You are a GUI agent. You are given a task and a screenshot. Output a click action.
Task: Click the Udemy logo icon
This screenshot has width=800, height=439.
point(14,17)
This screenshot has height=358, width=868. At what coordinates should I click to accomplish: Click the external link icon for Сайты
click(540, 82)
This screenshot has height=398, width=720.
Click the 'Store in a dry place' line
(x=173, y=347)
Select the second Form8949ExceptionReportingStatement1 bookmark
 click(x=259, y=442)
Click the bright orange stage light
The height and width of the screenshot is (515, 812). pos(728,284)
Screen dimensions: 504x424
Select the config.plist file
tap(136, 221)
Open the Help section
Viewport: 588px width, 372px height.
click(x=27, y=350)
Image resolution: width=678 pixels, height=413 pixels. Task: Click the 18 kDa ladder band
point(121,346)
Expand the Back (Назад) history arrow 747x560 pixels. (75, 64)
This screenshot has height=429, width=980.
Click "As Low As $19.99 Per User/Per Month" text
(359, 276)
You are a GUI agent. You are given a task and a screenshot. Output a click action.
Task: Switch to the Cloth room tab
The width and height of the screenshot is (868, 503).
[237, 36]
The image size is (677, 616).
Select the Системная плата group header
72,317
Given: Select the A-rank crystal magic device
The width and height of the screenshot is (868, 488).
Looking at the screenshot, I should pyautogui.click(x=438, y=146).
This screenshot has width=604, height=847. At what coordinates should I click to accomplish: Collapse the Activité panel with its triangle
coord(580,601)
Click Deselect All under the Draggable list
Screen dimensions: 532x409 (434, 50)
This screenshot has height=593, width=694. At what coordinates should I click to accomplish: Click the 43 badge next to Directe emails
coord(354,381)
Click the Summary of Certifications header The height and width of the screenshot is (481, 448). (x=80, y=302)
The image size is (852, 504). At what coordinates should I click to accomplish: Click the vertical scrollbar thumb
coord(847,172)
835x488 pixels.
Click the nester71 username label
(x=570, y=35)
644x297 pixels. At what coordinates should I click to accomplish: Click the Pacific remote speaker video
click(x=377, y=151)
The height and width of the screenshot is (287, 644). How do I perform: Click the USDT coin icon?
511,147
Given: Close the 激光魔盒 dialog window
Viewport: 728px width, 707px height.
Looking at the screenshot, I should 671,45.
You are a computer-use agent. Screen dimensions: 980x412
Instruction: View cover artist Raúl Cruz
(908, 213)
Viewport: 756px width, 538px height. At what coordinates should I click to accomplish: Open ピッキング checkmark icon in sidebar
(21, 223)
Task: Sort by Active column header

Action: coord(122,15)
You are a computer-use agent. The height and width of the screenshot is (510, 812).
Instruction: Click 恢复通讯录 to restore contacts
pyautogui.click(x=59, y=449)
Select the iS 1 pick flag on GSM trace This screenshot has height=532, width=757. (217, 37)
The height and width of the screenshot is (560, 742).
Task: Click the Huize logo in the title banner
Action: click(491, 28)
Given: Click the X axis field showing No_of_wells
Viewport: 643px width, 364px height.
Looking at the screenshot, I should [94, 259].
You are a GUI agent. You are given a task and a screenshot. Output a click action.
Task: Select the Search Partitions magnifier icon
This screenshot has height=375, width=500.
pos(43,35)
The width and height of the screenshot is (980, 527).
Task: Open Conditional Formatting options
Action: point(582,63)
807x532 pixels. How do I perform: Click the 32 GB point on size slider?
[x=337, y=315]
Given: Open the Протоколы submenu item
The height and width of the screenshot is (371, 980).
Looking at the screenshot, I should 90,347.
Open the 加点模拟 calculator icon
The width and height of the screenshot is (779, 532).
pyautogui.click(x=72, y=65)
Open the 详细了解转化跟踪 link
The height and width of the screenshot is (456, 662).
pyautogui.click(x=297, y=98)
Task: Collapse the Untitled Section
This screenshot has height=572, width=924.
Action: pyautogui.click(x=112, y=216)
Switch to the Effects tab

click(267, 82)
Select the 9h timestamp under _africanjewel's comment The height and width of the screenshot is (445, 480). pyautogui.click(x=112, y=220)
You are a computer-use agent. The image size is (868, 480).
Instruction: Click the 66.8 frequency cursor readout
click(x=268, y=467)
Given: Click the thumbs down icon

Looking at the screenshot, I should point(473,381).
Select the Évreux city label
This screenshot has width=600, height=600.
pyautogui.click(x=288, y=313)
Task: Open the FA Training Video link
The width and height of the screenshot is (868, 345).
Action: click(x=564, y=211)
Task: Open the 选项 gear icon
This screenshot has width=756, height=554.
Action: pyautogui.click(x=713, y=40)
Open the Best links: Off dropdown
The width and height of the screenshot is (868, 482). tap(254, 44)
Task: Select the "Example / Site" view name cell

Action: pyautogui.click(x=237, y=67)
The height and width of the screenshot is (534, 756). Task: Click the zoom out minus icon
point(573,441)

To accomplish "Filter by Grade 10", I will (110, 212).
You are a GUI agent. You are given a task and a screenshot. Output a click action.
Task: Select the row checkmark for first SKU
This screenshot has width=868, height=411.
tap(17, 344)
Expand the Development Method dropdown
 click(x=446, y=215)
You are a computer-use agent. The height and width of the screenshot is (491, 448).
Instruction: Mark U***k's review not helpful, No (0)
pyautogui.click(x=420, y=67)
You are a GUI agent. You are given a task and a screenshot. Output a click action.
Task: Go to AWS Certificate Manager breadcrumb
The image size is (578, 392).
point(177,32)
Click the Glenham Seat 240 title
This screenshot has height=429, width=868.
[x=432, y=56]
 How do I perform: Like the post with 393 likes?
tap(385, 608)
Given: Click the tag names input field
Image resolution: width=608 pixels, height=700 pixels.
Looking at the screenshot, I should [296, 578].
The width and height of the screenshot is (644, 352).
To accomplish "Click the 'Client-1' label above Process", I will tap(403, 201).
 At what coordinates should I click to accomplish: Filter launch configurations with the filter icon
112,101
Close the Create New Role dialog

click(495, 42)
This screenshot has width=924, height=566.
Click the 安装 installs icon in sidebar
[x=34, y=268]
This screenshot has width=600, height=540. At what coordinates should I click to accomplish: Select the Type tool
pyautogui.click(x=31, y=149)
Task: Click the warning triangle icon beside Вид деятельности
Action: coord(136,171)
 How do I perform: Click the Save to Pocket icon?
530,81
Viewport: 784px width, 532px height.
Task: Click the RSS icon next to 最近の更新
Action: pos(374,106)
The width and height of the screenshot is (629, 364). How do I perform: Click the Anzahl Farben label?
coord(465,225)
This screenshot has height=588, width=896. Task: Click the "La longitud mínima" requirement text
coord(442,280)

The problem |
The data must be given again in full. Keep every line identical.

Completed task |
You are a GUI agent. You are given a task and a screenshot. Output a click action.
Task: Click the Udemy logo icon
This screenshot has width=800, height=439.
point(14,17)
This screenshot has height=358, width=868. At what coordinates should I click to accomplish: Click the external link icon for Сайты
click(540, 82)
This screenshot has height=398, width=720.
Click the 'Store in a dry place' line
(x=173, y=347)
Select the second Form8949ExceptionReportingStatement1 bookmark
 click(x=259, y=442)
Click the bright orange stage light
The height and width of the screenshot is (515, 812). pos(728,284)
Screen dimensions: 504x424
Select the config.plist file
tap(136, 221)
Open the Help section
Viewport: 588px width, 372px height.
click(x=27, y=350)
Image resolution: width=678 pixels, height=413 pixels. Task: Click the 18 kDa ladder band
point(121,346)
Expand the Back (Назад) history arrow 747x560 pixels. (75, 64)
This screenshot has height=429, width=980.
Click "As Low As $19.99 Per User/Per Month" text
(359, 276)
You are a GUI agent. You are given a task and a screenshot. Output a click action.
Task: Switch to the Cloth room tab
The width and height of the screenshot is (868, 503).
[237, 36]
The image size is (677, 616).
Select the Системная плата group header
72,317
Given: Select the A-rank crystal magic device
The width and height of the screenshot is (868, 488).
Looking at the screenshot, I should pyautogui.click(x=438, y=146).
This screenshot has width=604, height=847. At what coordinates should I click to accomplish: Collapse the Activité panel with its triangle
coord(580,601)
Click Deselect All under the Draggable list
Screen dimensions: 532x409 (434, 50)
This screenshot has height=593, width=694. At what coordinates should I click to accomplish: Click the 43 badge next to Directe emails
coord(354,381)
Click the Summary of Certifications header The height and width of the screenshot is (481, 448). (x=80, y=302)
The image size is (852, 504). At what coordinates should I click to accomplish: Click the vertical scrollbar thumb
coord(847,172)
835x488 pixels.
Click the nester71 username label
(x=570, y=35)
644x297 pixels. At what coordinates should I click to accomplish: Click the Pacific remote speaker video
click(x=377, y=151)
The height and width of the screenshot is (287, 644). How do I perform: Click the USDT coin icon?
511,147
Given: Close the 激光魔盒 dialog window
Viewport: 728px width, 707px height.
Looking at the screenshot, I should 671,45.
You are a computer-use agent. Screen dimensions: 980x412
Instruction: View cover artist Raúl Cruz
(908, 213)
Viewport: 756px width, 538px height. At what coordinates should I click to accomplish: Open ピッキング checkmark icon in sidebar
(21, 223)
Task: Sort by Active column header

Action: coord(122,15)
You are a computer-use agent. The height and width of the screenshot is (510, 812).
Instruction: Click 恢复通讯录 to restore contacts
pyautogui.click(x=59, y=449)
Select the iS 1 pick flag on GSM trace This screenshot has height=532, width=757. (217, 37)
The height and width of the screenshot is (560, 742).
Task: Click the Huize logo in the title banner
Action: click(491, 28)
Given: Click the X axis field showing No_of_wells
Viewport: 643px width, 364px height.
Looking at the screenshot, I should [94, 259].
You are a GUI agent. You are given a task and a screenshot. Output a click action.
Task: Select the Search Partitions magnifier icon
This screenshot has height=375, width=500.
pos(43,35)
The width and height of the screenshot is (980, 527).
Task: Open Conditional Formatting options
Action: point(582,63)
807x532 pixels. How do I perform: Click the 32 GB point on size slider?
[x=337, y=315]
Given: Open the Протоколы submenu item
The height and width of the screenshot is (371, 980).
Looking at the screenshot, I should 90,347.
Open the 加点模拟 calculator icon
The width and height of the screenshot is (779, 532).
pyautogui.click(x=72, y=65)
Open the 详细了解转化跟踪 link
The height and width of the screenshot is (456, 662).
pyautogui.click(x=297, y=98)
Task: Collapse the Untitled Section
This screenshot has height=572, width=924.
Action: pyautogui.click(x=112, y=216)
Switch to the Effects tab

click(267, 82)
Select the 9h timestamp under _africanjewel's comment The height and width of the screenshot is (445, 480). pyautogui.click(x=112, y=220)
You are a computer-use agent. The image size is (868, 480).
Instruction: Click the 66.8 frequency cursor readout
click(x=268, y=467)
Given: Click the thumbs down icon

Looking at the screenshot, I should point(473,381).
Select the Évreux city label
This screenshot has width=600, height=600.
pyautogui.click(x=288, y=313)
Task: Open the FA Training Video link
The width and height of the screenshot is (868, 345).
Action: click(x=564, y=211)
Task: Open the 选项 gear icon
This screenshot has width=756, height=554.
Action: pyautogui.click(x=713, y=40)
Open the Best links: Off dropdown
The width and height of the screenshot is (868, 482). tap(254, 44)
Task: Select the "Example / Site" view name cell

Action: pyautogui.click(x=237, y=67)
The height and width of the screenshot is (534, 756). Task: Click the zoom out minus icon
point(573,441)

To accomplish "Filter by Grade 10", I will (110, 212).
You are a GUI agent. You are given a task and a screenshot. Output a click action.
Task: Select the row checkmark for first SKU
This screenshot has width=868, height=411.
tap(17, 344)
Expand the Development Method dropdown
 click(x=446, y=215)
You are a computer-use agent. The height and width of the screenshot is (491, 448).
Instruction: Mark U***k's review not helpful, No (0)
pyautogui.click(x=420, y=67)
You are a GUI agent. You are given a task and a screenshot. Output a click action.
Task: Go to AWS Certificate Manager breadcrumb
The image size is (578, 392).
point(177,32)
Click the Glenham Seat 240 title
This screenshot has height=429, width=868.
[x=432, y=56]
 How do I perform: Like the post with 393 likes?
tap(385, 608)
Given: Click the tag names input field
Image resolution: width=608 pixels, height=700 pixels.
Looking at the screenshot, I should [296, 578].
The width and height of the screenshot is (644, 352).
To accomplish "Click the 'Client-1' label above Process", I will tap(403, 201).
 At what coordinates should I click to accomplish: Filter launch configurations with the filter icon
112,101
Close the Create New Role dialog

click(495, 42)
This screenshot has width=924, height=566.
Click the 安装 installs icon in sidebar
[x=34, y=268]
This screenshot has width=600, height=540. At what coordinates should I click to accomplish: Select the Type tool
pyautogui.click(x=31, y=149)
Task: Click the warning triangle icon beside Вид деятельности
Action: coord(136,171)
 How do I perform: Click the Save to Pocket icon?
530,81
Viewport: 784px width, 532px height.
Task: Click the RSS icon next to 最近の更新
Action: pos(374,106)
The width and height of the screenshot is (629, 364). How do I perform: Click the Anzahl Farben label?
coord(465,225)
This screenshot has height=588, width=896. Task: Click the "La longitud mínima" requirement text
coord(442,280)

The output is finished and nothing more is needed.